1.2 Module, Component, and Service

Module: A module is a set of software organizations that are consistent and closely related. It includes both programs and data structures. Modern software development often uses modules as the unit of integration.

Component: A component is a self-contained, programmable, reusable, and language-independent software unit that can be easily assembled into applications.

Modules and components are both parts of a system, but they represent different ways of decomposing a system. For example:

• When a system is decomposed logically, the resulting units are "modules"; when a system is decomposed physically, the resulting units are "components."
• The primary purpose of module decomposition is to separate responsibilities, while the main purpose of component decomposition is to enable unit reuse.

For example, if we develop a student information management system, it can be logically decomposed into modules such as login and registration, personal information, and personal grades. Physically, it can be decomposed into components such as the application, Nginx, web server, and MySQL.

Service: Services are somewhat similar to components in that they are both used by external applications. The main difference is that components are used locally (e.g., JAR files), while services are running and accessed remotely through synchronous or asynchronous interfaces (e.g., RESTful interfaces, web services, messaging systems, RPC, or sockets).

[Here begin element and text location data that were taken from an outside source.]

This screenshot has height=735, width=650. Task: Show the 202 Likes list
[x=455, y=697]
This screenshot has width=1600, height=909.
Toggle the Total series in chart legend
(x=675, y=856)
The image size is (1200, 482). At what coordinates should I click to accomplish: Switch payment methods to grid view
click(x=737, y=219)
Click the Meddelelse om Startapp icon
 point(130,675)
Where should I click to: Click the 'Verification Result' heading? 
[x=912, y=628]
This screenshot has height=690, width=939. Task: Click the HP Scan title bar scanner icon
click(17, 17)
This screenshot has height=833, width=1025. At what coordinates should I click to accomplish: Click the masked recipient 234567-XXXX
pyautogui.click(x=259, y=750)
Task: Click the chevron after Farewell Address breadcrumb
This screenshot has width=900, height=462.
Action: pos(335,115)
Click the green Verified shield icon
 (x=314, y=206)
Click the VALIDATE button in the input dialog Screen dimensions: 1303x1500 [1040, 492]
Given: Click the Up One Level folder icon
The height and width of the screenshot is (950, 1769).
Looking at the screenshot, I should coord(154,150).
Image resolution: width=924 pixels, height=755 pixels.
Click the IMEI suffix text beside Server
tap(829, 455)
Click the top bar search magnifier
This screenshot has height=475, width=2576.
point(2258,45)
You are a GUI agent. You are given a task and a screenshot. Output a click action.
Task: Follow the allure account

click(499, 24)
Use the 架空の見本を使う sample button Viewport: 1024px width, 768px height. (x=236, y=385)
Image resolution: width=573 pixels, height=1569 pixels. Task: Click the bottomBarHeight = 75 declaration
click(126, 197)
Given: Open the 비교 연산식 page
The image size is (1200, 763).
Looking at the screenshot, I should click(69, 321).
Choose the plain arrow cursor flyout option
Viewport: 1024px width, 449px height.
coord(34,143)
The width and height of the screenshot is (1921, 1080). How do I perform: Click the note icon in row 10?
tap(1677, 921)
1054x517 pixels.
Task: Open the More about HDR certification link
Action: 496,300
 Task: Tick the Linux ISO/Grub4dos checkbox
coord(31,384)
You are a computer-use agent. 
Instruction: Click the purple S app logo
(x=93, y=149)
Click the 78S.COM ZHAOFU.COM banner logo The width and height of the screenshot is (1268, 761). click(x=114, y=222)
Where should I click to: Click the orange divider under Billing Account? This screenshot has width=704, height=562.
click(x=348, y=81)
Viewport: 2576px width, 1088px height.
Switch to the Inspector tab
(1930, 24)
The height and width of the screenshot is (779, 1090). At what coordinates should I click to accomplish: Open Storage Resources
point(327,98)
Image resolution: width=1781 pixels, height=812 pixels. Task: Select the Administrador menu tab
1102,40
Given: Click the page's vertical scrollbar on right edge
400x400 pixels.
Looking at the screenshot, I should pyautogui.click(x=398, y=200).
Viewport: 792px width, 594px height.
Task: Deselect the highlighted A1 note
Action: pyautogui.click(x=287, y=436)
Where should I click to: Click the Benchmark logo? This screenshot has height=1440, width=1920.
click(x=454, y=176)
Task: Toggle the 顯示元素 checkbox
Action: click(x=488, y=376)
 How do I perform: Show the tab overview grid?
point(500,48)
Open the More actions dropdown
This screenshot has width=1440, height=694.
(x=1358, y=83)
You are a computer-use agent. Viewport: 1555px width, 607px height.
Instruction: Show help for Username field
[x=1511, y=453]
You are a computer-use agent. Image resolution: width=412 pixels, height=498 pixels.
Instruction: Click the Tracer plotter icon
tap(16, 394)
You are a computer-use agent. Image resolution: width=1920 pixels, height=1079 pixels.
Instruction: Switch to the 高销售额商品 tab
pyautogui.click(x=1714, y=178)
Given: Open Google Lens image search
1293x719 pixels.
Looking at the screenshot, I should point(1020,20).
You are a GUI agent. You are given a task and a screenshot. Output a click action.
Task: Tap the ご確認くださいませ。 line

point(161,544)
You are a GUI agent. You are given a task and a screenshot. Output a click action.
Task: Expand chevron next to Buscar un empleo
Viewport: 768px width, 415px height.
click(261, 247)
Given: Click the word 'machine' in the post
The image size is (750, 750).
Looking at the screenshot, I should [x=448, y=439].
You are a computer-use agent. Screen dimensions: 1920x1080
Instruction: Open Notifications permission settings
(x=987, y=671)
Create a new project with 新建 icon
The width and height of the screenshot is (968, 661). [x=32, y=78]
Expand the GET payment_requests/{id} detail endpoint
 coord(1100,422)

A service is a form of functionality that can run independently and provide functions to external applications. A complex project can be decomposed into multiple services. If one service fails, it will not bring down the entire system. Without service-oriented architecture, adding a new feature to a system would affect all existing functions. However, with service-oriented architecture, each service is only responsible for its upstream and downstream services.